Alvarado v. Otto Martin Maschinebau Gmbh & Co.

—In an action to recover damages for personal injuries, the defendant Otto Martin Maschinebau Gmbh & Co., appeals from an order of the Supreme Court, *346Kings County (Golden, J.), dated June 26, 1995, which denied its motion for summary judgment dismissing the complaint insofar as asserted against it.

Ordered that the order is reversed, on the law, with costs, the motion by the defendant Otto Martin Maschinebau Gmbh & Co. is granted, and the complaint is dismissed insofar as asserted against it.

The plaintiff was allegedly injured while operating a power table saw manufactured by the defendant Otto Martin Maschinebau Gmbh & Co. (hereinafter Martin). The plaintiff testified at an examination before trial that he was feeding a piece of plywood into the saw when the wood "kicked back” and struck him in the chest, causing him to lose consciousness and fall onto the blade. The plaintiff sustained injuries to his right hand. When the saw was shipped to the plaintiff’s employer, it was equipped with a parallelogram saw guard and a splitting wedge to which an antikickback finger was fastened. These devices were not present on the saw when the accident occurred.

The Supreme Court denied Martin’s motion for summary judgment, concluding that issues of fact existed with respect to the plaintiff’s assertions that (1) the saw was defectively designed, and (2) the saw was manufactured with attached but removable safety devices.
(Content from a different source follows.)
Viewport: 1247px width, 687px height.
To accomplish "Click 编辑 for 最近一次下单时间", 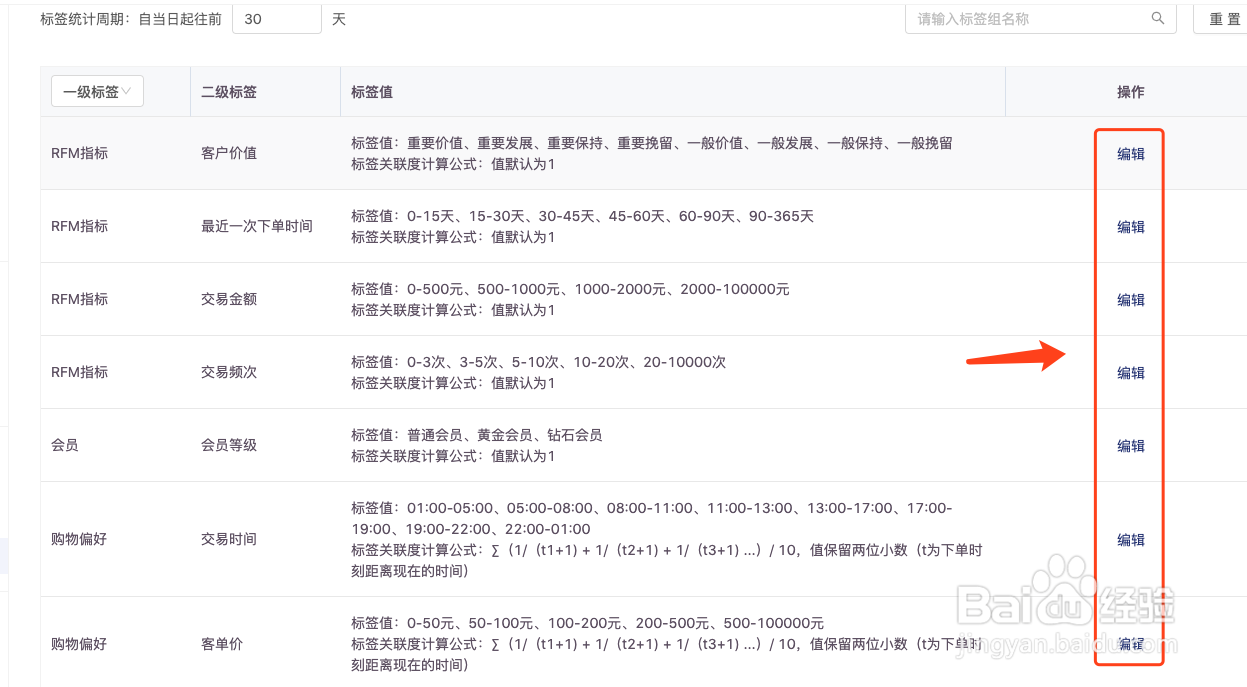I will click(1129, 226).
We reverse.

We have recently observed that "[a] manufacturer may not be cast in damages, either on a strict products liability or negligence cause of action, where, after the product leaves the possession and control of the manufacturer, there is a subsequent modification which 'substantially alters the product and is the proximate cause of the plaintiff’s injuries’ ” (Wyda v Makita Elec. Works, 232 AD2d 407, citing Robinson v Reed-Prentice Div., 49 NY2d 471).

Martin’s moving papers demonstrated that the saw in question was shipped with the requisite safety devices, but that these devices had been removed by the time the plaintiff’s accident occurred (see, Robinson v Reed-Prentice Div., supra). The plaintiff’s opposing papers failed to create triable issues of fact with respect to the claim that the absent safety devices had been designed to be removed and the saw itself was designed to be operable without those devices in place (see, Wyda v Makita Elec. Works, supra; cf., Lopez v Precision Papers, 67 NY2d 871, 873). The affidavit submitted by the plaintiff’s expert offered no opinion with respect to the allegation that the saw’s safety devices were designed to be removed.

We have reviewed the plaintiff’s remaining contentions and *347find them to be without merit. Rosenblatt, J. P., Thompson and McGinity, JJ., concur.